**Excerpt provided**
● ● ● ● ●

Friday, December 03, 2004

Kind of a wierd day. Check in day with the doc this morning to make sure the blood sugar is OK and then ended up talking about carpal tunnel most of the morning. Looks like I'm in for some hand therapy for the next two weeks or months. Fun.

I did get to release a book into the wild today. That's always a fun thing for me. It's a real rush when someone reports picking it up on the Bookcrossing website, so now I'l wait and see.

Wednesday, December 01, 2004

OK. I'm feeling better now. I'm still discouraged, tired of my job, but I'm rested so I at least feel a little more able to cope. Thanks for your concern.

My next big challenge is my final paper for my Intro to Theology class. The last big paper I had, the mid-term, I put off until that morning and finally e-mailed it into the professor without even proofing it. (I still can't believe I did that.) I'm not going to do that with this paper. I'm not. So, even though I haven't started yet, I am going to start today. That gives me one week. I'm going to do this. Right? Right.

I think finals are the hardest not because they are the longest, but because at this point I don't care all that much any more. I still love the class, but all I really want is for it to be over. I'm tired of having this hanging over my head. I just want to be done so I can move on to Christmas or something. Of course, just give me a couple of weeks and I'll feel the same way about Christmas. What is there about us that always needs to move on? Is it because of our temporal natures? Why do we always want to move on? Is that with everything, or only when we get close to seeing the end of something? Is it universal, or just a Western thing? (Why am I so full of questions today? Maybe because it's easier than coming up with answers.) All I'm sure of is that I bet that I keep my blog entries up to date for the next week because that will give me an excuse not to work on my paper.

● ● ● ● ●

**Source information**
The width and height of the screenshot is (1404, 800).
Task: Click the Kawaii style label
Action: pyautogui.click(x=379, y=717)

● ● ● ● ●

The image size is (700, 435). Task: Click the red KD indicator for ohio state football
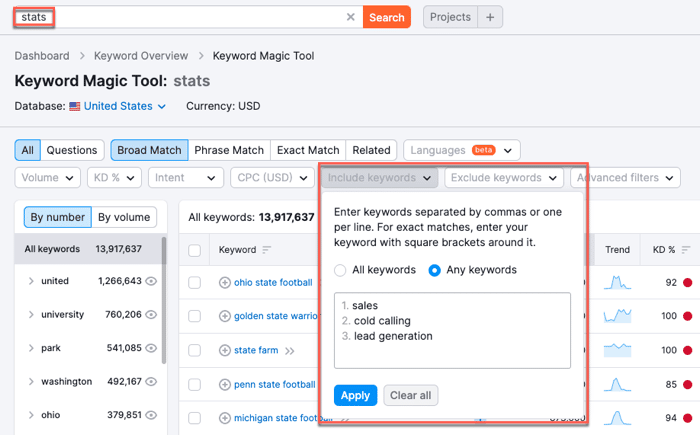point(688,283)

● ● ● ● ●

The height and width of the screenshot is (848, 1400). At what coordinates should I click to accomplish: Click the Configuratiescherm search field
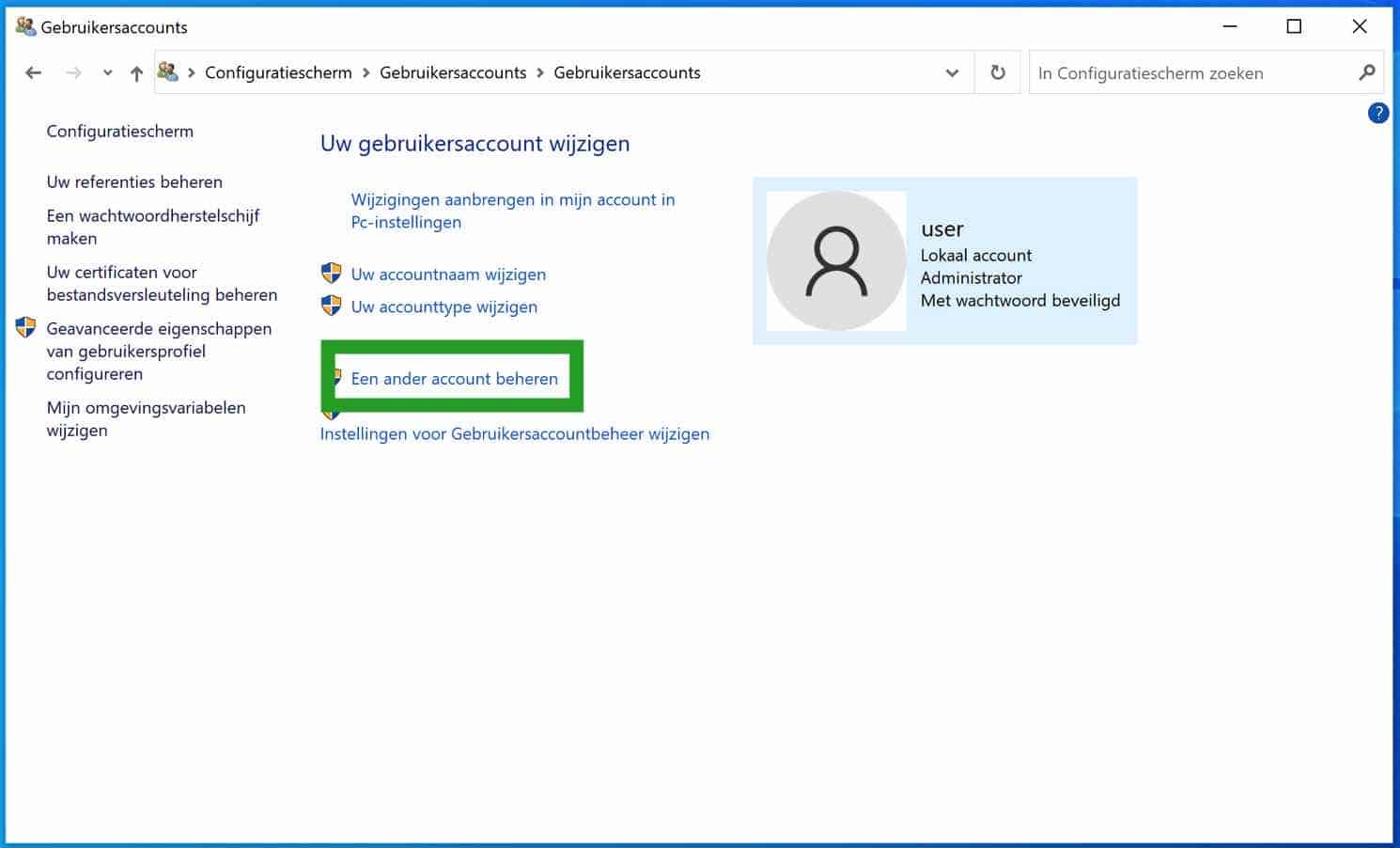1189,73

● ● ● ● ●

Write what comes next in the dated blog entries, picking up right after their final sentence.

Sunday, November 28, 2004

I am so discouraged tonight. One would think that after 4 days away from my job and my kids (I'm a youth director) I would be happy to be back with them, but I'm not. This morning with the kids wasn't so bad--I won't talk about all my Sunday school teachers who didn't show up--but by this afternoon I didn't even want to be around the kids. Everything they did made me irritable. I can't see the potential anymore, it seems, just the annoying bits. I feel like a drill sergeant more than a minister and I know they feel it, too. I desperately need to be somewhere else, I just don't know where to be, where to go. But I do know that this is not fair to me or them. We both need and deserve better. If something doesn't change soon, I'll be damaging them, not helping them.